The last 24 hours produced a clean structural split.
Not in price, but in where capital chose to sit.

On one side: US-listed spot Bitcoin ETFs extended their inflow streak to seven consecutive days, with BlackRock leading a run that totalled $1.9 billion - surpassing the March equivalent over the same window. BTC itself held above $77,000 through the session, absorbing soft price action without a structural breakdown. The regime reads bullish on the 12-hour interval, with price sitting nearly 3% above its 20-period EMA. The ETF flow wasn't reactive to price. It preceded the session's weakness and continued through it. That kind of persistence - buying into soft tape - is a different signal than buying into strength.

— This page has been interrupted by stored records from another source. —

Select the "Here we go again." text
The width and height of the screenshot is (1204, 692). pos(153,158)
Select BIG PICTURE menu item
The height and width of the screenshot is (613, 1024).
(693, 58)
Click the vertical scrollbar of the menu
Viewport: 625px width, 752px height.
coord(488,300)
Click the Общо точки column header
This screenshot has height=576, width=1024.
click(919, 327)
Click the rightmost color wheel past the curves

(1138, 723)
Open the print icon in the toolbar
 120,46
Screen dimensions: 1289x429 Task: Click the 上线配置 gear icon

On the other side, DeFi recorded one of its sharpest liquidity exits in recent memory. The Kelp DAO exploit from April 19 - where an attacker minted rsETH without depositing collateral, then borrowed real assets against it on Aave - continued to ripple outward. Aave's total value locked fell from roughly $45 billion to $30 billion in three days. Borrowing rates for USDT and USDC surged from 3.4% to 14% as liquidity dried up across the system. The Kelp exploiter has since laundered nearly all 75,700 in stolen ETH through THORchain, with $71 million frozen by Arbitrum's security council. The protocol response is underway - Andre Cronje's Flying Tulip added a withdrawal circuit breaker - but the structural damage is a question of confidence, not code.

The Structural Read

What the two threads share is a story about where institutional-grade capital is comfortable sitting right now. The ETF inflows represent a class of buyer that has chosen a regulated, custodied, Bitcoin-only exposure - and is adding to that position even as price softens. The DeFi exit represents a different class of participant - one that was comfortable with protocol risk until it wasn't, and then moved fast.

These two flows are not in dialogue with each other. They are parallel expressions of the same underlying question: which layer of the stack do you trust under stress? The last 24 hours didn't answer that question. It just made it more visible.

Fear and greed moved from 32 to 46 in a single day. The index recovered faster than the market structure underneath it.